Optimized Solution (O(n^2) time complexity):

def find_outlier_optimized(nums):
    """Finds the largest potential outlier in an integer array (optimized).

    Args:
        nums (list of int): An array of integers.

    Returns:
        int: The largest potential outlier in nums.
    """
    n = len(nums)
    max_outlier = float('-inf')

    for i in range(n):
        # Consider nums[i] as a potential outlier
        for j in range(n):
            if i == j:
                continue

            # Calculate the sum of all elements except nums[i] and nums[j]
            special_sum = 0
            for k in range(n):
                if k != i and k != j:
                    special_sum += nums[k]
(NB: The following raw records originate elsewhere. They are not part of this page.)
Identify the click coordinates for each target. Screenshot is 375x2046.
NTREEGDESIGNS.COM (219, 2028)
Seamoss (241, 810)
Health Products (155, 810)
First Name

            # If nums[j] is the sum of the special numbers, then nums[i] is an outlier
            if nums[j] == special_sum:
                max_outlier = max(max_outlier, nums[i])

    return max_outlier


# Example Usage:
nums1 = [2, 3, 5, 10]
print(f"Outlier in {nums1}: {find_outlier_optimized(nums1)}")  # Output: 10

nums2 = [-2, -1, -3, -6, 4]
print(f"Outlier in {nums2}: {find_outlier_optimized(nums2)}")  # Output: 4

nums3 = [1, 1, 1, 1, 1, 5, 5]
print(f"Outlier in {nums3}: {find_outlier_optimized(nums3)}")  # Output: 5

Explanation of Optimized Solution:

Optimized Approach:
- The find_outlier_optimized function iterates through the nums array, considering each element as a potential outlier.
- For each potential outlier, it iterates through the rest of the array to find a potential sum.
- It computes the sum of all numbers excluding the potential outlier and the potential sum.
- If the potential sum equals the calculated sum of the remaining numbers, it updates the max_outlier.
Time Complexity:
- The optimized solution reduces the time complexity to O(n^2) because it has two nested loops, each iterating up to n times. The inner loop includes a linear-time calculation of the sum.
Space Complexity:
- The space complexity of the optimized solution is O(1) because it uses a fixed amount of extra space regardless of the input size. Only a few variables (n, max_outlier, i, j, k, special_sum) are used.